Inem tabah menanam rindu untuk menunggu belaian Muningal, lelaki perkasa, bijaksana dan bertanggung jawab. Kabarnya, dari desas-desus orang yang pulang dari rantauan, sampan Muningal akan pulang sebulan lagi. Inem yakin Muningal mempunyai perasaan yang sama seperti yang ia punya.
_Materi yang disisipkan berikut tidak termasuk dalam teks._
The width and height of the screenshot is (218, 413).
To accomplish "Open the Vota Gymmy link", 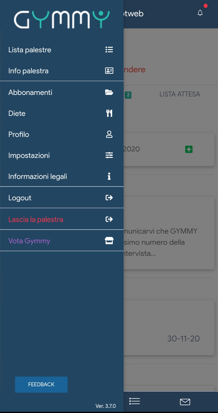I will tap(29, 241).
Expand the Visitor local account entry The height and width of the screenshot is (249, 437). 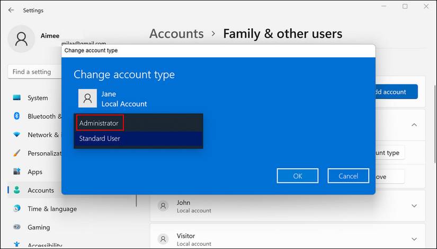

Inem yakin Muningal akan pulang secepatnya. Karena itu, cinta Inem tak pernah terkoyakkan oleh lirikan lelaki gombal yang sering nongkrong di pasar itu.
Inem bukan Mona, dan tidak mau seperti Mona. Suaminya yang lama berada di Sepudi, dijadikan kesempatan buat Mona mencari lelaki lain. Kata sebagian orang yang menjadi saksi, Mona memang sebelumnya berjanjian dengan Rohim. Di rumah Mona sendiri itulah Rohim pura-pura bertamu. Kejadian aneh tidak bisa disangkal lagi ketika Rohim bermalam di rumah Mona. Semuanya pasti terjadi. Pasti terjadi. Malam terlukai.
Mana pula suaminya tahu. Suaminya sendiri berada di laut seberang. Entah, Mona melakukan itu semua atas dasar kurang puas dari suaminya sendiri atau tidak tahan lama menunggu kepulangannya.
Mona jadi buah bibir masyarakat. Rahasia mereka berdua yang dilakukan dengan Rohim dikira tidak ada yang tahu. Justru Rohim sendiri yang membeberkan ke rekan-rekannya tentang kepuasannya tidur bersama Mona. Duh, Mona bagai Lah sesak alam tempat diam, tak berbumi tempat tegak[1].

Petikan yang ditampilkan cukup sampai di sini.